/---

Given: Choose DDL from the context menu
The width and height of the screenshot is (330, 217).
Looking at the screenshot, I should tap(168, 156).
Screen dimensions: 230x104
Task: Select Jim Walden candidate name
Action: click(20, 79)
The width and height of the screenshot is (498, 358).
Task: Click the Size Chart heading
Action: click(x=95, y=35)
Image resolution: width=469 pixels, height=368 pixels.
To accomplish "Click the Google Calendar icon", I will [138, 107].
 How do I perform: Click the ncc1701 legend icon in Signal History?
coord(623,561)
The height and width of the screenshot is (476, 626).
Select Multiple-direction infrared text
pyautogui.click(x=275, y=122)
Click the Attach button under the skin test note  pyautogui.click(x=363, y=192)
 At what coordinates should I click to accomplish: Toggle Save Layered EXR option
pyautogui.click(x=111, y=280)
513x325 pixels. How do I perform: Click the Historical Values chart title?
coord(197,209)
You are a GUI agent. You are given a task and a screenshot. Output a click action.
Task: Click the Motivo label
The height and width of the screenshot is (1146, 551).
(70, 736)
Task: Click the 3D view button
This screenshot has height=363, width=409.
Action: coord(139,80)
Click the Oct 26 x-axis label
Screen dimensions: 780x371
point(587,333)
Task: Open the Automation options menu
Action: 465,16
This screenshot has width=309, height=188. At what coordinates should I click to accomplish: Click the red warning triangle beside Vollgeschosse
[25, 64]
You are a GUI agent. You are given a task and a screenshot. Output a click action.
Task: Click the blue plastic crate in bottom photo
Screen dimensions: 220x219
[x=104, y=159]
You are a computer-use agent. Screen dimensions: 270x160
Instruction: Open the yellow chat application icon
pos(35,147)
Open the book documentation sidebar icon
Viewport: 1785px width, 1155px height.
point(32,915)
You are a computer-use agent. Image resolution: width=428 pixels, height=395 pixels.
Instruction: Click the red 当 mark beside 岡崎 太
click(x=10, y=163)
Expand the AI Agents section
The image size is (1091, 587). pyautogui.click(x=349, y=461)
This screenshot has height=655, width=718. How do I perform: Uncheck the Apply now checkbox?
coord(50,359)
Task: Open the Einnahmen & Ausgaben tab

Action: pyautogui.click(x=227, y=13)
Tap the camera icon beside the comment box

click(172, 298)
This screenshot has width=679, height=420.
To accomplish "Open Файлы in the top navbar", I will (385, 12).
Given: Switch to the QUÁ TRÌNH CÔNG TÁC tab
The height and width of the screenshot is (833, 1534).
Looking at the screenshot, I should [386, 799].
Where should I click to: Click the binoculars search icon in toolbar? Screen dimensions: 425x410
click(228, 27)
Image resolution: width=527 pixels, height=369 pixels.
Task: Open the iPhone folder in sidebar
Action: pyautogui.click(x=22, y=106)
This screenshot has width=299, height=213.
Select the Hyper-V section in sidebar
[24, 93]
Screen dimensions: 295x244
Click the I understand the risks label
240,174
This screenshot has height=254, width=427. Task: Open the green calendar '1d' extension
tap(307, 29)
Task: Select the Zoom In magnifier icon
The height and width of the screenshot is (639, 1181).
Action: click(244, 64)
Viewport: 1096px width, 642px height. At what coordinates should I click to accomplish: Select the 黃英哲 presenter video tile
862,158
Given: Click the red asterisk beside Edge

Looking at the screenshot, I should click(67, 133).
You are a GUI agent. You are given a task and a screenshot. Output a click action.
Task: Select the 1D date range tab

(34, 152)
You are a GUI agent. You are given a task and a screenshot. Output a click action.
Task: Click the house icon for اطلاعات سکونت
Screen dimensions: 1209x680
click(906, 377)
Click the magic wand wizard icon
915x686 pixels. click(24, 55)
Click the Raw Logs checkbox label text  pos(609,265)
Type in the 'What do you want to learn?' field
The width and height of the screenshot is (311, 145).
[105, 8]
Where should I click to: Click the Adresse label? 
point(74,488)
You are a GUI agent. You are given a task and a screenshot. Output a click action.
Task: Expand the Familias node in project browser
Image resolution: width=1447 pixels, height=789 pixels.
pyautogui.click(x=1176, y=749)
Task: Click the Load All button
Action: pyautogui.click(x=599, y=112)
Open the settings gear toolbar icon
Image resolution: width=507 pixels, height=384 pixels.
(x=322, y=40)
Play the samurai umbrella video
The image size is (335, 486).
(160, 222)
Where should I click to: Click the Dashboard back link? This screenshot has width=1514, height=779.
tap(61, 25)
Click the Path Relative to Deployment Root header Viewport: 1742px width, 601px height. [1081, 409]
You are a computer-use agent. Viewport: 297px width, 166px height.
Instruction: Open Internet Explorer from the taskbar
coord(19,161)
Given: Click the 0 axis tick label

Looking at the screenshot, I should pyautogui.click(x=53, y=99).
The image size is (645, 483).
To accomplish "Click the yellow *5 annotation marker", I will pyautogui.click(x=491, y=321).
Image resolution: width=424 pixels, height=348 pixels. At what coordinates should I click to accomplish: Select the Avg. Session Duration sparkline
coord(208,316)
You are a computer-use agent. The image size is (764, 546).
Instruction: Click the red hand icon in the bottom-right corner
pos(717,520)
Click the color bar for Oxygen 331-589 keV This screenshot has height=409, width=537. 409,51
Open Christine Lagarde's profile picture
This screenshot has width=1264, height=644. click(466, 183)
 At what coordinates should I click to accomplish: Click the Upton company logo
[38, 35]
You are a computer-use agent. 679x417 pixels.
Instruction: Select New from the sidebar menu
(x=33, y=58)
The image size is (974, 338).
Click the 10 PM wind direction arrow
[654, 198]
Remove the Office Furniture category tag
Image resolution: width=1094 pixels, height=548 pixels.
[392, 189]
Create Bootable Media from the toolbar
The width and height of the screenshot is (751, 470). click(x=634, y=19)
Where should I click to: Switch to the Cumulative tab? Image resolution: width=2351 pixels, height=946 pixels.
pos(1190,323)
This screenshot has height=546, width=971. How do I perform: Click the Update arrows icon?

\---

§ AIM OF THE TASK
Output the full listing exactly, please.

§ RESULT BELOW
Given: Choose DDL from the context menu
The width and height of the screenshot is (330, 217).
Looking at the screenshot, I should tap(168, 156).
Screen dimensions: 230x104
Task: Select Jim Walden candidate name
Action: click(20, 79)
The width and height of the screenshot is (498, 358).
Task: Click the Size Chart heading
Action: click(x=95, y=35)
Image resolution: width=469 pixels, height=368 pixels.
To accomplish "Click the Google Calendar icon", I will [138, 107].
 How do I perform: Click the ncc1701 legend icon in Signal History?
coord(623,561)
The height and width of the screenshot is (476, 626).
Select Multiple-direction infrared text
pyautogui.click(x=275, y=122)
Click the Attach button under the skin test note  pyautogui.click(x=363, y=192)
 At what coordinates should I click to accomplish: Toggle Save Layered EXR option
pyautogui.click(x=111, y=280)
513x325 pixels. How do I perform: Click the Historical Values chart title?
coord(197,209)
You are a GUI agent. You are given a task and a screenshot. Output a click action.
Task: Click the Motivo label
The height and width of the screenshot is (1146, 551).
(70, 736)
Task: Click the 3D view button
This screenshot has height=363, width=409.
Action: coord(139,80)
Click the Oct 26 x-axis label
Screen dimensions: 780x371
point(587,333)
Task: Open the Automation options menu
Action: 465,16
This screenshot has width=309, height=188. At what coordinates should I click to accomplish: Click the red warning triangle beside Vollgeschosse
[25, 64]
You are a GUI agent. You are given a task and a screenshot. Output a click action.
Task: Click the blue plastic crate in bottom photo
Screen dimensions: 220x219
[x=104, y=159]
You are a computer-use agent. Screen dimensions: 270x160
Instruction: Open the yellow chat application icon
pos(35,147)
Open the book documentation sidebar icon
Viewport: 1785px width, 1155px height.
point(32,915)
You are a computer-use agent. Image resolution: width=428 pixels, height=395 pixels.
Instruction: Click the red 当 mark beside 岡崎 太
click(x=10, y=163)
Expand the AI Agents section
The image size is (1091, 587). pyautogui.click(x=349, y=461)
This screenshot has height=655, width=718. How do I perform: Uncheck the Apply now checkbox?
coord(50,359)
Task: Open the Einnahmen & Ausgaben tab

Action: pyautogui.click(x=227, y=13)
Tap the camera icon beside the comment box

click(172, 298)
This screenshot has width=679, height=420.
To accomplish "Open Файлы in the top navbar", I will (385, 12).
Given: Switch to the QUÁ TRÌNH CÔNG TÁC tab
The height and width of the screenshot is (833, 1534).
Looking at the screenshot, I should [386, 799].
Where should I click to: Click the binoculars search icon in toolbar? Screen dimensions: 425x410
click(228, 27)
Image resolution: width=527 pixels, height=369 pixels.
Task: Open the iPhone folder in sidebar
Action: pyautogui.click(x=22, y=106)
This screenshot has width=299, height=213.
Select the Hyper-V section in sidebar
[24, 93]
Screen dimensions: 295x244
Click the I understand the risks label
240,174
This screenshot has height=254, width=427. Task: Open the green calendar '1d' extension
tap(307, 29)
Task: Select the Zoom In magnifier icon
The height and width of the screenshot is (639, 1181).
Action: click(244, 64)
Viewport: 1096px width, 642px height. At what coordinates should I click to accomplish: Select the 黃英哲 presenter video tile
862,158
Given: Click the red asterisk beside Edge

Looking at the screenshot, I should click(67, 133).
You are a GUI agent. You are given a task and a screenshot. Output a click action.
Task: Select the 1D date range tab

(34, 152)
You are a GUI agent. You are given a task and a screenshot. Output a click action.
Task: Click the house icon for اطلاعات سکونت
Screen dimensions: 1209x680
click(906, 377)
Click the magic wand wizard icon
915x686 pixels. click(24, 55)
Click the Raw Logs checkbox label text  pos(609,265)
Type in the 'What do you want to learn?' field
The width and height of the screenshot is (311, 145).
[105, 8]
Where should I click to: Click the Adresse label? 
point(74,488)
You are a GUI agent. You are given a task and a screenshot. Output a click action.
Task: Expand the Familias node in project browser
Image resolution: width=1447 pixels, height=789 pixels.
pyautogui.click(x=1176, y=749)
Task: Click the Load All button
Action: pyautogui.click(x=599, y=112)
Open the settings gear toolbar icon
Image resolution: width=507 pixels, height=384 pixels.
(x=322, y=40)
Play the samurai umbrella video
The image size is (335, 486).
(160, 222)
Where should I click to: Click the Dashboard back link? This screenshot has width=1514, height=779.
tap(61, 25)
Click the Path Relative to Deployment Root header Viewport: 1742px width, 601px height. [1081, 409]
You are a computer-use agent. Viewport: 297px width, 166px height.
Instruction: Open Internet Explorer from the taskbar
coord(19,161)
Given: Click the 0 axis tick label

Looking at the screenshot, I should pyautogui.click(x=53, y=99).
The image size is (645, 483).
To accomplish "Click the yellow *5 annotation marker", I will pyautogui.click(x=491, y=321).
Image resolution: width=424 pixels, height=348 pixels. At what coordinates should I click to accomplish: Select the Avg. Session Duration sparkline
coord(208,316)
You are a computer-use agent. The image size is (764, 546).
Instruction: Click the red hand icon in the bottom-right corner
pos(717,520)
Click the color bar for Oxygen 331-589 keV This screenshot has height=409, width=537. 409,51
Open Christine Lagarde's profile picture
This screenshot has width=1264, height=644. click(466, 183)
 At what coordinates should I click to accomplish: Click the Upton company logo
[38, 35]
You are a computer-use agent. 679x417 pixels.
Instruction: Select New from the sidebar menu
(x=33, y=58)
The image size is (974, 338).
Click the 10 PM wind direction arrow
[654, 198]
Remove the Office Furniture category tag
Image resolution: width=1094 pixels, height=548 pixels.
[392, 189]
Create Bootable Media from the toolbar
The width and height of the screenshot is (751, 470). click(x=634, y=19)
Where should I click to: Switch to the Cumulative tab? Image resolution: width=2351 pixels, height=946 pixels.
pos(1190,323)
This screenshot has height=546, width=971. How do I perform: Click the Update arrows icon?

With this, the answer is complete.